The to command allows ports in different devices to be aligned to each other. If a from_port is not specified, assume the port is at the origin (0, 0) with an angle of \(180^\circ\) in the reference plane of the pattern.

[11]:
box = dp.Box((3, 3))

box.port = {'n': dp.Port(a=45)} # 45 degree reference port.

aligned_boxes = {
    'to n from origin': pi.copy.to(box.port['n']),
    'to n from p': pi.copy.to(box.port['n'], from_port='p')
}

plots = []

for name, bx in aligned_boxes.items():
    b = dp.Pattern(bx, box).bounds
    plots.append(
        (box.hvplot() * bx.hvplot('blue')).opts(
            xlim=(b[0], b[2]), ylim=(b[1], b[3]), title=name
        )
    )

hv.Layout(plots).cols(2).opts(shared_axes=False)
[11]:
[12]:
aligned_boxes = {
    'to p from origin': box.copy.to(pi.port['p']),
    'to p from n': box.copy.to(pi.port['p'], from_port='n')
}

plots = []

for name, bx in aligned_boxes.items():
    b = dp.Pattern(bx, pi).bounds
    plots.append(
        (bx.hvplot() * pi.hvplot('blue')).opts(
            xlim=(b[0], b[2]), ylim=(b[1], b[3]), title=name
        )
    )
hv.Layout(plots).cols(2).opts(shared_axes=False)
[12]:

Curves and paths#

Before we discuss the link, offset, symmetrize, loopify, and turn_connect operations, we will discuss the various fundamental building blocks or elements for curves and paths.

straight#

A straight path or waveguide can be defined based on a width \(w\) and length \(\ell\) and simply consists of two points.

[13]:
straight_curve = dp.straight(3) # A turn of radius 5.

straight_path = dp.straight(3).path(1) # A turn of radius 5 and width 1

straight_curve.hvplot().opts(title='straight curve', ylim=(-2, 2)) + straight_path.hvplot().opts(title='straight path', ylim=(-2, 2))
[13]:
[14]:
hv.DynamicMap(lambda width, length: dp.straight(length).path(width).hvplot().opts(
    xlim=(0, 5), ylim=(-2, 2)),
    kdims=['width', 'length']).redim.range(
    width=(0.1, 0.5), length=(1, 5)).opts(framewise=True)
[14]:

turn#

A smooth turn can be defined based on a width \(w\) or taper function \(w(t)\), radius \(r\), Euler fraction \(e\) (linearly ramps the curvature to reduce photonic bend loss).

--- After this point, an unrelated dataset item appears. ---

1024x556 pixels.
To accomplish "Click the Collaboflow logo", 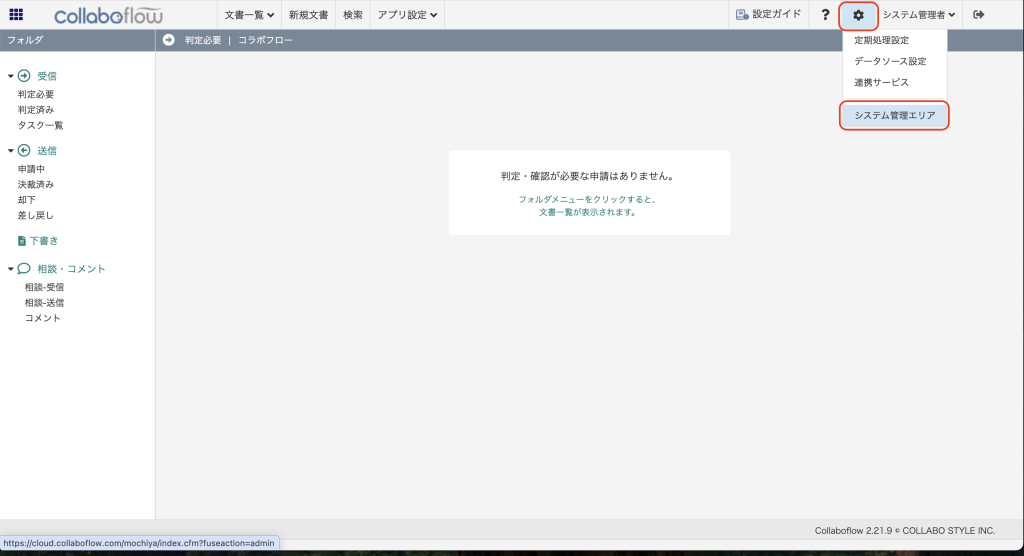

Note that the Euler parameter increases the length of the bend but takes up the roughly same bounding box area.

[15]:
turn_curve = dp.turn(5, 90) # A turn of radius 5.

turn_path = dp.turn(5, 90).path(1) # A turn of radius 5 and width 1

turn_curve.hvplot().opts(title='turn curve') + turn_path.hvplot().opts(title='turn path')
[15]:
[16]:
dmap = hv.DynamicMap(lambda width, radius, angle, euler: dp.turn(radius, angle, euler).path(width).hvplot().opts(
    xlim=(-10, 10), ylim=(-10, 10)),
    kdims=['width', 'radius', 'angle', 'euler'])
dmap.redim.range(width=(0.3, 0.7), radius=(3., 5.), angle=(-180, 180), euler=(0, 0.5)).redim.step(radius=0.1, euler=0.05).redim.default(angle=90, width=0.5, radius=5)
[16]:

taper#

A taper follows the polynomial width function \(w(t)\).

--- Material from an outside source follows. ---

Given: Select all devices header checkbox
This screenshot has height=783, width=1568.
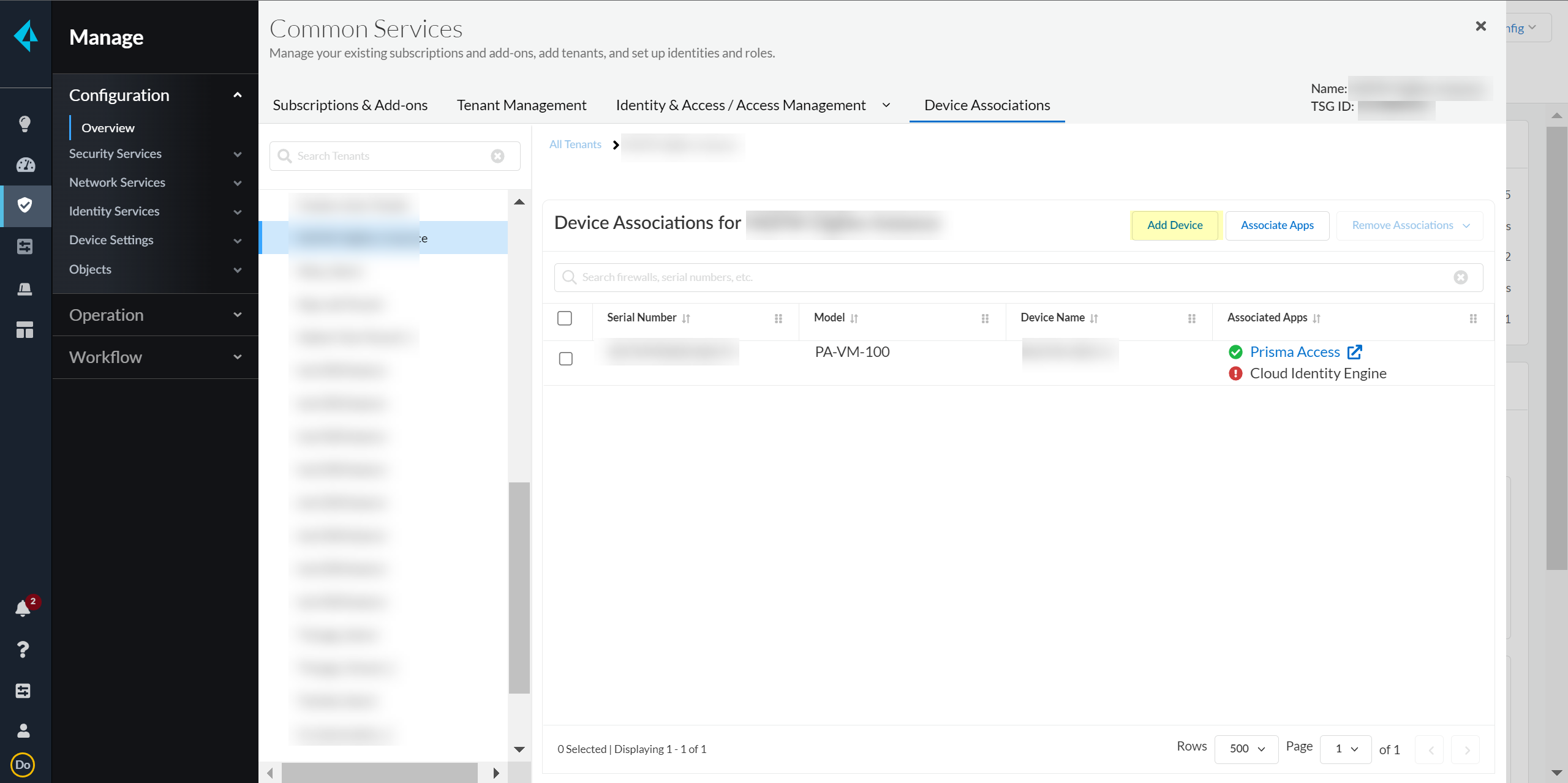Looking at the screenshot, I should (565, 318).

We typically define this based on a polynomial function \(w(t) = w_0 + w_1 t + w_2 t^2 + w_3 t^3 \cdots\) , so we define these in dphox explicitly. The nice thing about this form \(w(t)\) is that the sum of the coefficients gives the overall width at the end (\(t = 1\)) and \(w_0\) gives the initial width.

Why use a nonlinear taper? - A quadratic taper is the minimal function that allows for \(C_2\) smooth tapering transition at either one end. - A cubic taper is the minimal function that allows for \(C_2\) smooth tapering transitions on both ends.

[17]:
cubic = dp.taper(5).path(dp.cubic_taper_fn(1, 0.5))
quad = dp.taper(5).path(dp.quad_taper_fn(1, 0.5))
linear = dp.taper(5).path(dp.linear_taper_fn(1, 0.5))

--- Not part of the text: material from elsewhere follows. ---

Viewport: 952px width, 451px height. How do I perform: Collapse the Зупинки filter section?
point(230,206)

linear_plot = linear.hvplot().opts(title='linear taper (1 to 0.5)', ylim=(-2, 2))
quad_plot = quad.hvplot().opts(title='quadratic taper (1 to 0.5)', ylim=(-2, 2))
cubic_plot = cubic.hvplot().opts(title='cubic taper (1 to 0.5)', ylim=(-2, 2))
linear_plot + quad_plot + cubic_plot
[17]:
[18]:
def taper_plot(length, init_w, final_w):
    cubic = dp.taper(length).path(dp.cubic_taper_fn(init_w, final_w))
    quad = dp.taper(length).path(dp.quad_taper_fn(init_w, final_w))
    linear = dp.taper(length).path(dp.linear_taper_fn(init_w, final_w))
    linear_plot = linear.hvplot().opts(title=f'linear taper ({init_w} to {final_w})', xlim=(0, 10), ylim=(-5, 5))
    quad_plot = quad.hvplot().opts(title=f'quadratic taper ({init_w} to {final_w})', xlim=(0, 10), ylim=(-5, 5))
    cubic_plot = cubic.hvplot().opts(title=f'cubic taper ({init_w} to {final_w})', xlim=(0, 10), ylim=(-5, 5))
    return linear_plot + quad_plot + cubic_plot

dmap = hv.DynamicMap(lambda length, init_w, final_w: taper_plot(length, init_w, final_w), kdims=['length', 'init_w', 'final_w'])
dmap.redim.range(length=(5., 10.), init_w=(3., 5.), final_w=(2., 6.)).redim.default(length=10)
[18]:

arc#

An arc of specified angle \(\alpha\), radiu \(r\), similar to a circular bend except now the center is at the origin.

[19]:
curve = dp.arc(120, 5)
path = curve.path(1)
path_taper = curve.path(dp.cubic_taper_fn(0.5, 2))

arc_curve_plot = curve.hvplot().opts(xlim=(0, 6), ylim=(-5, 5), title='arc curve')
arc_path_plot = path.hvplot().opts(xlim=(0, 6), ylim=(-5, 5), title='arc path')
arc_path_taper_plot = path_taper.hvplot().opts(xlim=(0, 6), ylim=(-5, 5), title='arc path, cubic taper')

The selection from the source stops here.